- Records for the task:
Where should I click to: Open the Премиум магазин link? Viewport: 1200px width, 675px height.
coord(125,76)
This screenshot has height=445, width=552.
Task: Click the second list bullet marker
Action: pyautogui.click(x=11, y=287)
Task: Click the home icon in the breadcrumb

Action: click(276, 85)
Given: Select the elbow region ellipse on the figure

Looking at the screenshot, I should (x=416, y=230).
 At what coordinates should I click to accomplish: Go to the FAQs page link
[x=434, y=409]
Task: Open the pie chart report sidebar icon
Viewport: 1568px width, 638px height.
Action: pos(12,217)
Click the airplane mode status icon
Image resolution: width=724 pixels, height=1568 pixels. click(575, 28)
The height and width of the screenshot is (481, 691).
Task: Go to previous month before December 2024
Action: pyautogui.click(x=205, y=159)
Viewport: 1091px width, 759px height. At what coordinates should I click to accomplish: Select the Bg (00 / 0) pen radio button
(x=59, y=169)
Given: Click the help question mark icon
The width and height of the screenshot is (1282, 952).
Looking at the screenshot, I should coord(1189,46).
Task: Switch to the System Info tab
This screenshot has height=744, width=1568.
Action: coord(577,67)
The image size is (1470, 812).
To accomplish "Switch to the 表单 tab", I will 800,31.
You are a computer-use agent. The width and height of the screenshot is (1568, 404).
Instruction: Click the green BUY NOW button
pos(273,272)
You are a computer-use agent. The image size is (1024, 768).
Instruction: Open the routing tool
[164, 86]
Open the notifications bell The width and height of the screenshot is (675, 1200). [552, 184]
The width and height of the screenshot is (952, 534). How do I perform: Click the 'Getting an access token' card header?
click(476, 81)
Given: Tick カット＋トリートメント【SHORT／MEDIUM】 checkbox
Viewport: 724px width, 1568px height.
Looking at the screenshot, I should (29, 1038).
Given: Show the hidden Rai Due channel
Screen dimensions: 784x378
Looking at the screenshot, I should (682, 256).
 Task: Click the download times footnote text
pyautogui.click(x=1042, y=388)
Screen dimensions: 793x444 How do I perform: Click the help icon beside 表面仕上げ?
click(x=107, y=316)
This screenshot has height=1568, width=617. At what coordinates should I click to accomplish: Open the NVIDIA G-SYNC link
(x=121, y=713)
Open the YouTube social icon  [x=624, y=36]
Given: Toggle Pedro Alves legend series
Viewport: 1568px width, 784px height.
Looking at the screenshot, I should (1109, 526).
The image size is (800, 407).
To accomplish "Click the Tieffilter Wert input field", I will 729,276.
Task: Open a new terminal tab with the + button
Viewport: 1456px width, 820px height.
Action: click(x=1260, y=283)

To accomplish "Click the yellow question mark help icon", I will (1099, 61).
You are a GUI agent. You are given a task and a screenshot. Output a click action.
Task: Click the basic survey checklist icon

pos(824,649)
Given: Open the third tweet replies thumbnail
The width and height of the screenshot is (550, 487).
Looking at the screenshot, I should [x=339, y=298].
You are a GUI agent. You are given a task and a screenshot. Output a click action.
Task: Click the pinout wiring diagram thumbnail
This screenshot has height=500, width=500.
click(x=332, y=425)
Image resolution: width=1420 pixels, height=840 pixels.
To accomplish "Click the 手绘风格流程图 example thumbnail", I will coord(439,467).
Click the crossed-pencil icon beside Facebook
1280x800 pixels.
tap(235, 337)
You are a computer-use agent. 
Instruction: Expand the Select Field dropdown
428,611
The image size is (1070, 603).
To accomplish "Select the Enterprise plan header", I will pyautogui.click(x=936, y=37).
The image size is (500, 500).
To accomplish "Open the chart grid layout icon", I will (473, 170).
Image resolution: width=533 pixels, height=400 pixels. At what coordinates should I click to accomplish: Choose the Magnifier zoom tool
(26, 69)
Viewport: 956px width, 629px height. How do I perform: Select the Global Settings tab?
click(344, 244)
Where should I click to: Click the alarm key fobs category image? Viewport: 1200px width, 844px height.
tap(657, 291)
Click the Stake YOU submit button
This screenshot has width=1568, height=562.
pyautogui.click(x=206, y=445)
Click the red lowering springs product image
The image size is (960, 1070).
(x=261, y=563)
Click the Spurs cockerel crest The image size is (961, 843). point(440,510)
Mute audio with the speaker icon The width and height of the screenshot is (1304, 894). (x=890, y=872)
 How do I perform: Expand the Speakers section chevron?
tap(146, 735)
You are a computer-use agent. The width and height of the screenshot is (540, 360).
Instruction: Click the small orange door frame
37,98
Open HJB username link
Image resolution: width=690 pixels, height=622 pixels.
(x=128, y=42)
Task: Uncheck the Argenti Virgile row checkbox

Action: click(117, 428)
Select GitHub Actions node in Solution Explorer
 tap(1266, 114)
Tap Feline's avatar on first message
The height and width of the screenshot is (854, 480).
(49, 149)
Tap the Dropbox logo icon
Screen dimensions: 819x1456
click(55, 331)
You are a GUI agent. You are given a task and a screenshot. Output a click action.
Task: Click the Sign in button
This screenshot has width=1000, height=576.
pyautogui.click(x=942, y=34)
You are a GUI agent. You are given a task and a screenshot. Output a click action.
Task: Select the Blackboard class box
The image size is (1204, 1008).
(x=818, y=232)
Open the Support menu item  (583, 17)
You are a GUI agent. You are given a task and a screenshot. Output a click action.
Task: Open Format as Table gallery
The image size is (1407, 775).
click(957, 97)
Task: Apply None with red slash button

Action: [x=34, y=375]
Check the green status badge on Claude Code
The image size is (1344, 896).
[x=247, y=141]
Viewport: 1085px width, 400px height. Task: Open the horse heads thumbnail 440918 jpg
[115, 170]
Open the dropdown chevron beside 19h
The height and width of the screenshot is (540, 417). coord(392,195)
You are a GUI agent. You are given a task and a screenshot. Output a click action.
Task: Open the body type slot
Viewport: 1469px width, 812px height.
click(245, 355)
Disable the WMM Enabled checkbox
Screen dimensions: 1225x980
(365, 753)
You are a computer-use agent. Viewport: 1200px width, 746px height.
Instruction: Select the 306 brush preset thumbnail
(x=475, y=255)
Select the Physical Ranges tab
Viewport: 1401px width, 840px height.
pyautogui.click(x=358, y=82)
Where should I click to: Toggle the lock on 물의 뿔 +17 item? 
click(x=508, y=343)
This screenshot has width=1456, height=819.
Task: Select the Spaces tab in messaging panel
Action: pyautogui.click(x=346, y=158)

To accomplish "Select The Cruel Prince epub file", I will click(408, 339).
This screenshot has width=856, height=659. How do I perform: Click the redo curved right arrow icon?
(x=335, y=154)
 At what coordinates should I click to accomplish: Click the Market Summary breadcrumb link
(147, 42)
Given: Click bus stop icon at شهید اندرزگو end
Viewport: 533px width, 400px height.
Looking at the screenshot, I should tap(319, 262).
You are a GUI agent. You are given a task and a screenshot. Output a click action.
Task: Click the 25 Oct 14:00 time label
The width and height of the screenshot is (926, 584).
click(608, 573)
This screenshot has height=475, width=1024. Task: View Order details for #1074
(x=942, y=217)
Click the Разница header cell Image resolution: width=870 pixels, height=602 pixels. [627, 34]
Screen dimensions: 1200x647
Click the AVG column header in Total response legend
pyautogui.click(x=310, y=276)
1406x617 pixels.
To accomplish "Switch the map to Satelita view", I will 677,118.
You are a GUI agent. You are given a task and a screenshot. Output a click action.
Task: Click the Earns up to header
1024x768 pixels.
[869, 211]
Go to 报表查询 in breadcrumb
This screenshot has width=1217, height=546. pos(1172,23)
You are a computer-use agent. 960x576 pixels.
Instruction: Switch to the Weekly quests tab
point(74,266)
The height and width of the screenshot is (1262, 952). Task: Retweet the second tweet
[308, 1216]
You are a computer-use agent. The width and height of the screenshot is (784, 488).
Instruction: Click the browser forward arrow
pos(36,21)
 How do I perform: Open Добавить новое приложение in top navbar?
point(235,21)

- Exercise requirements: Among the records, find the lines that contain "computer" and copy each of them.

- Response:
You are a computer-use agent. The width and height of the screenshot is (1568, 404).
You are a computer-use agent. The image size is (1024, 768).
You are a computer-use agent. 
You are a computer-use agent. The width and height of the screenshot is (540, 360).
You are a computer-use agent. Viewport: 1200px width, 746px height.
You are a computer-use agent. 960x576 pixels.
You are a computer-use agent. The width and height of the screenshot is (784, 488).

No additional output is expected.